Pull every line that holds the word "agent" from the entries.

——————————

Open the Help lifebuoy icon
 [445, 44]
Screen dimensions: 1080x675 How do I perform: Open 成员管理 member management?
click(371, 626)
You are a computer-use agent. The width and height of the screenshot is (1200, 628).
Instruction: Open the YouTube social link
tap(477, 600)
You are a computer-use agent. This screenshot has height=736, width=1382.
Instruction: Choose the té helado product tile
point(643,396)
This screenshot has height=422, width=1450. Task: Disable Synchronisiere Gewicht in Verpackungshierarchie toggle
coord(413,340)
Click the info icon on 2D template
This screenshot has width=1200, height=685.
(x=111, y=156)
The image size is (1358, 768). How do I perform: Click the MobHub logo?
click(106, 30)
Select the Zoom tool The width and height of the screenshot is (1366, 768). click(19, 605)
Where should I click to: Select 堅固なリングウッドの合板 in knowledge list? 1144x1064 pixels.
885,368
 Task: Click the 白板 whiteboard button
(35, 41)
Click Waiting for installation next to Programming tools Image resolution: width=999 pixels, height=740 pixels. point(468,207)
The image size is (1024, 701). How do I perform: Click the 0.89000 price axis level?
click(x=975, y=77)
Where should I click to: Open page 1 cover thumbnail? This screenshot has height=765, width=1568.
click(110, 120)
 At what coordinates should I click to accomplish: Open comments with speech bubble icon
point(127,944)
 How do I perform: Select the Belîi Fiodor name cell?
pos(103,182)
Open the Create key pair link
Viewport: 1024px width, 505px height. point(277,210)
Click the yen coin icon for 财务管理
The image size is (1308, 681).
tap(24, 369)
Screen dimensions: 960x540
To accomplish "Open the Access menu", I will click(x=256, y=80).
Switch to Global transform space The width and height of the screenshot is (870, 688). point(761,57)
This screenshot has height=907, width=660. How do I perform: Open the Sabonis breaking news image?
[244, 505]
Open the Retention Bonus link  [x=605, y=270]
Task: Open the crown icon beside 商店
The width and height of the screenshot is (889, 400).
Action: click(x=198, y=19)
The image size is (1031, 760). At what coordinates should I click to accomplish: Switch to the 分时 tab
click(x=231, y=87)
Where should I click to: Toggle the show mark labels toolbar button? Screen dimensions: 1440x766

——————————

# [Answer to the exercise]
You are a computer-use agent. The width and height of the screenshot is (1200, 628).
You are a computer-use agent. This screenshot has height=736, width=1382.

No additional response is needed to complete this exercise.